Selama pemerintahan Ptolemius II Philadelphus (285 - 246 SM) proyek penterjemahan dari seluruh Kitab Suci orang Yahudi ke dalam bahasa Yunani dimulai oleh 70 atau 72 ahli-kitab Yahudi - menurut tradisi - 6 orang dipilih mewakili setiap dari 12 suku bangsa Israel. Terjemahan ini diselesaikan sekitar tahun 250 - 125 SM dan disebut Septuaginta, yaitu dari kata Latin yang berarti 70 (LXX), sesuai dengan jumlah penterjemah. Kitab ini sangat populer dan diakui sebagai Kitab Suci resmi (kanon Alexandria) kaum Yahudi diaspora (=terbuang), yang tinggal di wilayah Asia Kecil dan Mesir. Pada waktu itu Ibrani adalah bahasa yang nyaris mati dan orang-orang Yahudi di Palestina umumnya berbicara dalam bahasa Aram. Jadi tidak mengherankan kalau Septuagint adalah terjemahan yang digunakan oleh Yesus, para Rasul dan para penulis kitab-kitab Perjanjian Baru. Bahkan, 300 kutipan dari Kitab Perjanjian Lama yang ditemukan dalam Kitab Perjanjian Baru adalah berasal dari Septuagint.

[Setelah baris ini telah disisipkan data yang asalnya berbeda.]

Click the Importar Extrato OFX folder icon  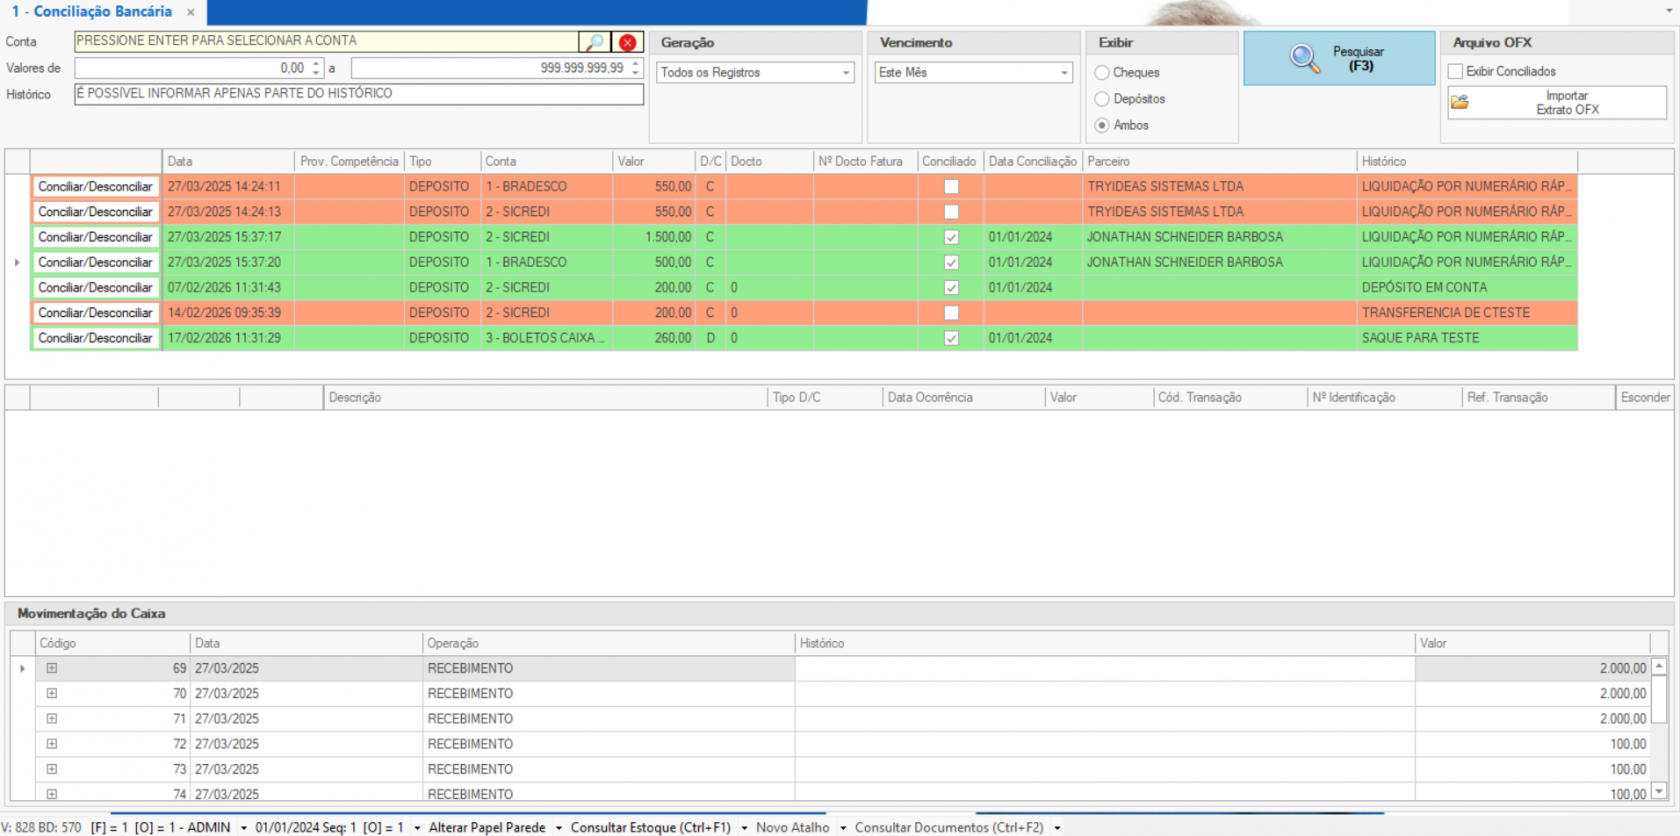tap(1460, 102)
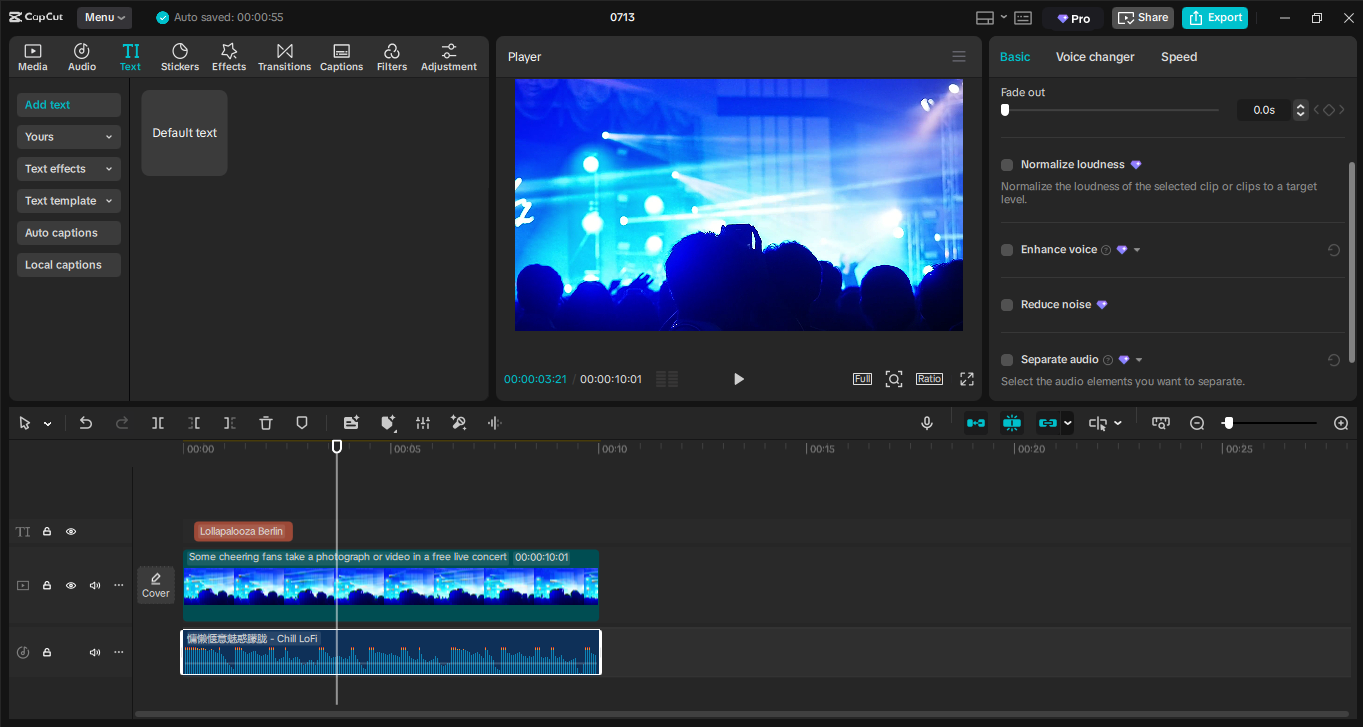
Task: Click the Export button
Action: pyautogui.click(x=1214, y=17)
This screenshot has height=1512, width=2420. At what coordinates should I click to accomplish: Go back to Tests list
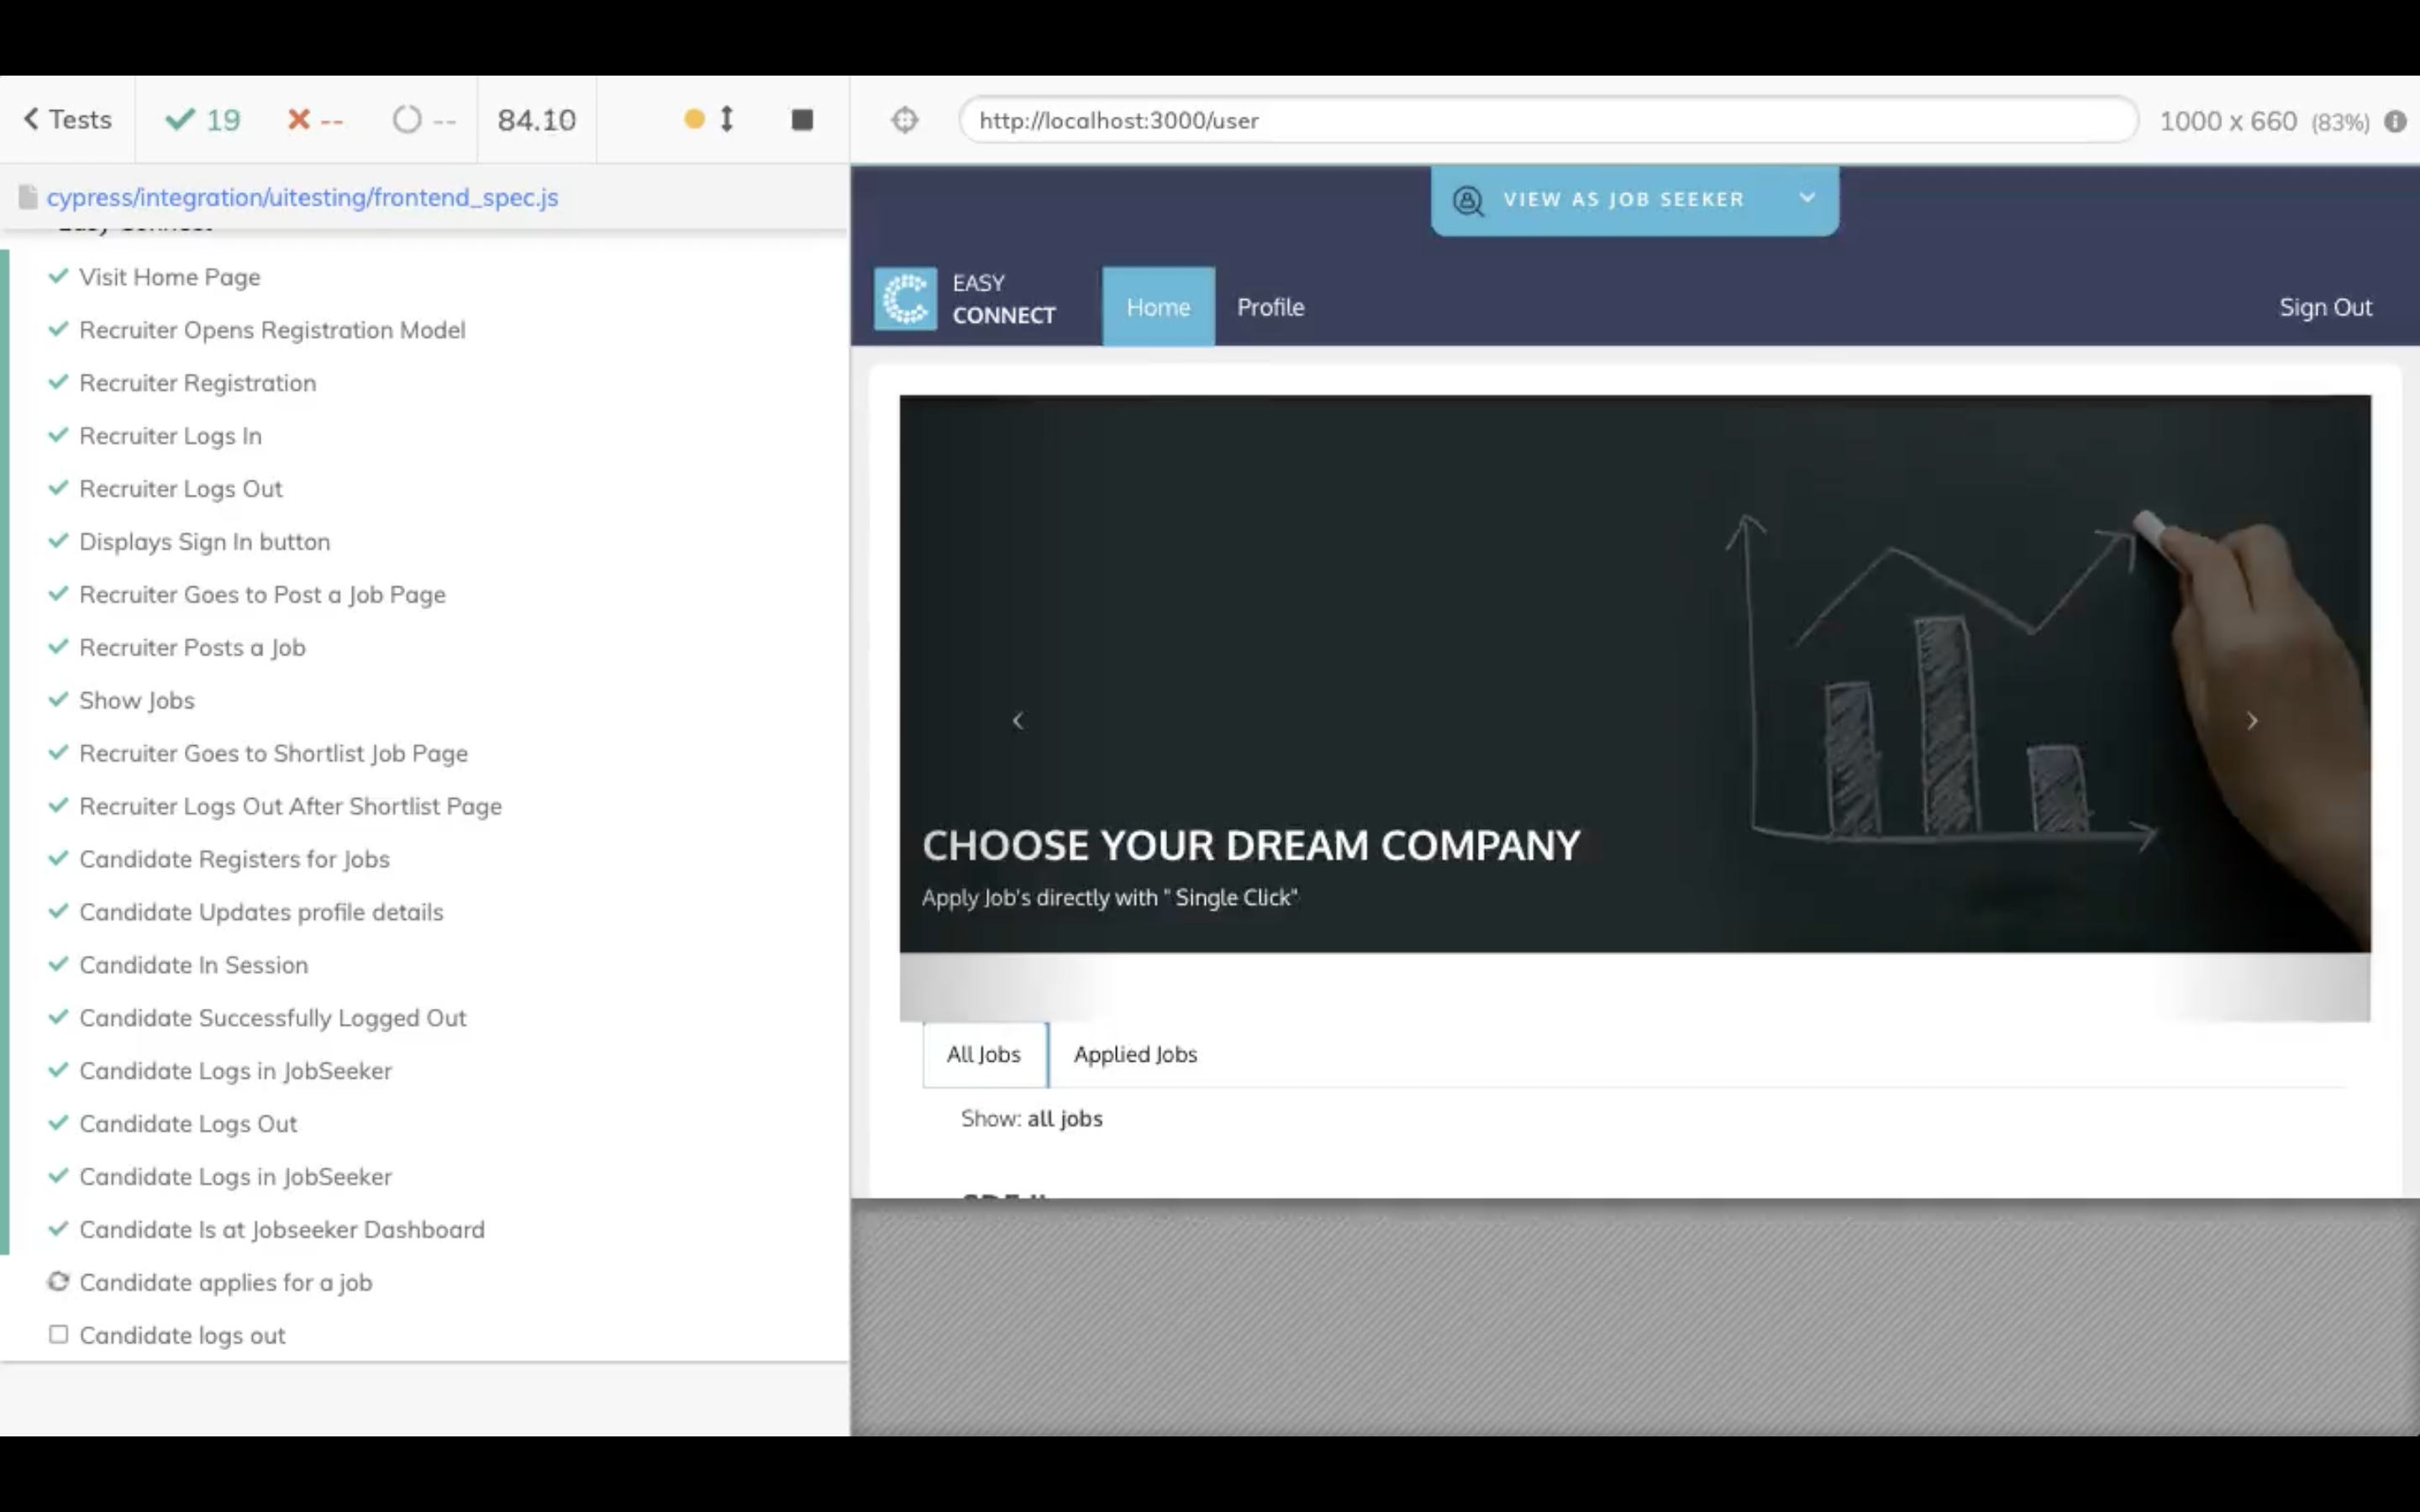pyautogui.click(x=67, y=120)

Harap diingat juga bahwa seluruh Kitab Perjanjian Baru ditulis dalam bahasa Yunani. Setelah Yesus disalibkan dan wafat, para pengikut-Nya tidak menjadi punah tetapi malahan menjadi semakin kuat. Pada sekitar tahun 100 Masehi, para rabbi (imam Yahudi) berkumpul di Jamnia, Palestina, mungkin sebagai reaksi terhadap umat Kristen. Dalam konsili Jamnia ini mereka menetapkan empat kriteria untuk menentukan kanon (=standard) Kitab Suci mereka: [1] Ditulis dalam bahasa Ibrani; [2] Sesuai dengan Kitab Taurat; [3] lebih tua dari jaman Ezra (sekitar 400 SM); [4] dan ditulis di Palestina.